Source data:
[Start of section]

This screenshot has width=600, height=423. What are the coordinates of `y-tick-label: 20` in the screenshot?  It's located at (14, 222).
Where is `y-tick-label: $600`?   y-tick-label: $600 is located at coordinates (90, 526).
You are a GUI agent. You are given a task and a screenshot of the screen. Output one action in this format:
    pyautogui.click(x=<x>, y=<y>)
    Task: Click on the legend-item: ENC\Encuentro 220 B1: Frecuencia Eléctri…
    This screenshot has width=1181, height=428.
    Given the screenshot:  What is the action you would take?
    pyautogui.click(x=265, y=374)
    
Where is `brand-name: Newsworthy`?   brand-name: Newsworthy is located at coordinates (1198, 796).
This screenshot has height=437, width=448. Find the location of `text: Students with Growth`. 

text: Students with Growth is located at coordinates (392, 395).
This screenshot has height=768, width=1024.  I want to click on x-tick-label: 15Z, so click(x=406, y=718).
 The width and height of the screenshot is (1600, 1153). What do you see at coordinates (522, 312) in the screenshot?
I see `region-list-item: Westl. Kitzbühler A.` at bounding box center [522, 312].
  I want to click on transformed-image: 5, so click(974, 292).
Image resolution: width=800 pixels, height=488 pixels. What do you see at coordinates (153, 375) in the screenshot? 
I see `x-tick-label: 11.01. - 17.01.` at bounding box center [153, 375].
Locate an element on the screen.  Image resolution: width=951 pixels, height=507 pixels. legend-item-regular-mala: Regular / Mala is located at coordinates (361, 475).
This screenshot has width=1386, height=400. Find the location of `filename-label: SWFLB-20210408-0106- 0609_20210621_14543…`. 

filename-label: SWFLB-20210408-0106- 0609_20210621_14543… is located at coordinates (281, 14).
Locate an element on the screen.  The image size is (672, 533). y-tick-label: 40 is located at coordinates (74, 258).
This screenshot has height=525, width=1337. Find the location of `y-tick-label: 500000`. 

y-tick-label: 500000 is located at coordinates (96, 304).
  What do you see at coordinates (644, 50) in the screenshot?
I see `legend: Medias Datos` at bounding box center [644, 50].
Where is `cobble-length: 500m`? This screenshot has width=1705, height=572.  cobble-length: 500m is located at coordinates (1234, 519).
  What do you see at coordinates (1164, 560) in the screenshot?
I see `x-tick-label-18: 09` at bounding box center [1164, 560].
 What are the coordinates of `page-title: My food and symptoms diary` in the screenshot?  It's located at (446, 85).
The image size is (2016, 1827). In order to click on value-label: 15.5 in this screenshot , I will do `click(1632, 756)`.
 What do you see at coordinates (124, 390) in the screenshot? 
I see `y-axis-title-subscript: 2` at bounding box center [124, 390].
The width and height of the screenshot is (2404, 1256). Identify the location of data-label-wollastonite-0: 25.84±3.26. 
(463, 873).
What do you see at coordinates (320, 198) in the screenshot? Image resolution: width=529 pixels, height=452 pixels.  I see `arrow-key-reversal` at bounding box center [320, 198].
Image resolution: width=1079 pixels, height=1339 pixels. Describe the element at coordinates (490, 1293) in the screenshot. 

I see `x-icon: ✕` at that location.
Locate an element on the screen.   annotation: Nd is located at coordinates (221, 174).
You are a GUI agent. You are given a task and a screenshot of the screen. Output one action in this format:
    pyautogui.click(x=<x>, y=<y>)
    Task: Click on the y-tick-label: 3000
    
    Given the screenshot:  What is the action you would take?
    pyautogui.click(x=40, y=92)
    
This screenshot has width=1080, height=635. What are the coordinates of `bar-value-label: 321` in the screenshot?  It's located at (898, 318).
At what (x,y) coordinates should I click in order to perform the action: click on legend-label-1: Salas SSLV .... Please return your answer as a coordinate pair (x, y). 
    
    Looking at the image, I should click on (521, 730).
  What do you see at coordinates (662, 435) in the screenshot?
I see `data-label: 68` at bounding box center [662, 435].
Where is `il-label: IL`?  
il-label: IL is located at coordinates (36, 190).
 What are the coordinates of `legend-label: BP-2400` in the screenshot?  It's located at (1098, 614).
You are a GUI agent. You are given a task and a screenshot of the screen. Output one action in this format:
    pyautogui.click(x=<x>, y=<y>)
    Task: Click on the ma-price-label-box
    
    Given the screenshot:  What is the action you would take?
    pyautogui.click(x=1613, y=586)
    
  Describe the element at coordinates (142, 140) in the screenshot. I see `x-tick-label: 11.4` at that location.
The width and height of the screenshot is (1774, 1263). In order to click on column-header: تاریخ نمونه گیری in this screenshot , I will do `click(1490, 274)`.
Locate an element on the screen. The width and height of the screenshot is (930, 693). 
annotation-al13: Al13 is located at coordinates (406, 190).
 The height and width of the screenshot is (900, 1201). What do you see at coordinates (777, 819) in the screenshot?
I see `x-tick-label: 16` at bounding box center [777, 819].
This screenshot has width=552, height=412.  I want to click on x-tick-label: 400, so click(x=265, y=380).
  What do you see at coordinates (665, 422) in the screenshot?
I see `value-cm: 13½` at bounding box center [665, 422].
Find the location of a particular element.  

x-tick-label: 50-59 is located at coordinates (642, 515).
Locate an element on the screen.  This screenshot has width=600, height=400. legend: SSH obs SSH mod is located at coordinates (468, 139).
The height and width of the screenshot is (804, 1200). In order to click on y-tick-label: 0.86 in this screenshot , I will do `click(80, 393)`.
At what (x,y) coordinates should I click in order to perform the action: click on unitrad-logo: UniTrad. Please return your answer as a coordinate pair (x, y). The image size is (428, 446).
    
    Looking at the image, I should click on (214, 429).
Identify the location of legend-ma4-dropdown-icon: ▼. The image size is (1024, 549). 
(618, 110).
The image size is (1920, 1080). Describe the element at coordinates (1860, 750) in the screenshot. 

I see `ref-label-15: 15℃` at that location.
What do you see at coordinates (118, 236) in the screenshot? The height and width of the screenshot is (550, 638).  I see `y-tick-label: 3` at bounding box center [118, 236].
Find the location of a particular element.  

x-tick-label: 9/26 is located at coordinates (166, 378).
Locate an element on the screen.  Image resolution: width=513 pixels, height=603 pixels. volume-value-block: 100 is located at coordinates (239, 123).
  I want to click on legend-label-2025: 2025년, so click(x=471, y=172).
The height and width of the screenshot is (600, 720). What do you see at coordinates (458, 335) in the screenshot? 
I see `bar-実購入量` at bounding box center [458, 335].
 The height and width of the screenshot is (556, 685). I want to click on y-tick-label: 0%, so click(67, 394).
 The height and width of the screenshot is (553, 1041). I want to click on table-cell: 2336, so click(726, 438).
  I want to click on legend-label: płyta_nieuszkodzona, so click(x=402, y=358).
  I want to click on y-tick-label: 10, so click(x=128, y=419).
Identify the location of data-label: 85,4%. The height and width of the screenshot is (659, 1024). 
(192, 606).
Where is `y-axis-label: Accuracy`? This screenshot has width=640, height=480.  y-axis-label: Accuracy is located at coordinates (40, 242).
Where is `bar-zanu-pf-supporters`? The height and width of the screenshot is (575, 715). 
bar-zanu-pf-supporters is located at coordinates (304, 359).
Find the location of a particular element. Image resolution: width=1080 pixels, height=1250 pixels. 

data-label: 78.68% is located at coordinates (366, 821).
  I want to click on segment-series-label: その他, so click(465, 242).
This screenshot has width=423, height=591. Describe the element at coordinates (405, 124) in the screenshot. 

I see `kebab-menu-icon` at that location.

[End of section]

WHAT IS REQUIRED:
Rewrite everything in the data above, from the line containing "This screenshot has height=525, width=1337." down to the line containing "center [644, 50].", both included, as a numbered list with blank lines omitted.

EXERCISE SOLUTION:
1. This screenshot has height=525, width=1337. Find the location of `y-tick-label: 500000`. 
2. y-tick-label: 500000 is located at coordinates (96, 304).
3.   What do you see at coordinates (644, 50) in the screenshot?
4. I see `legend: Medias Datos` at bounding box center [644, 50].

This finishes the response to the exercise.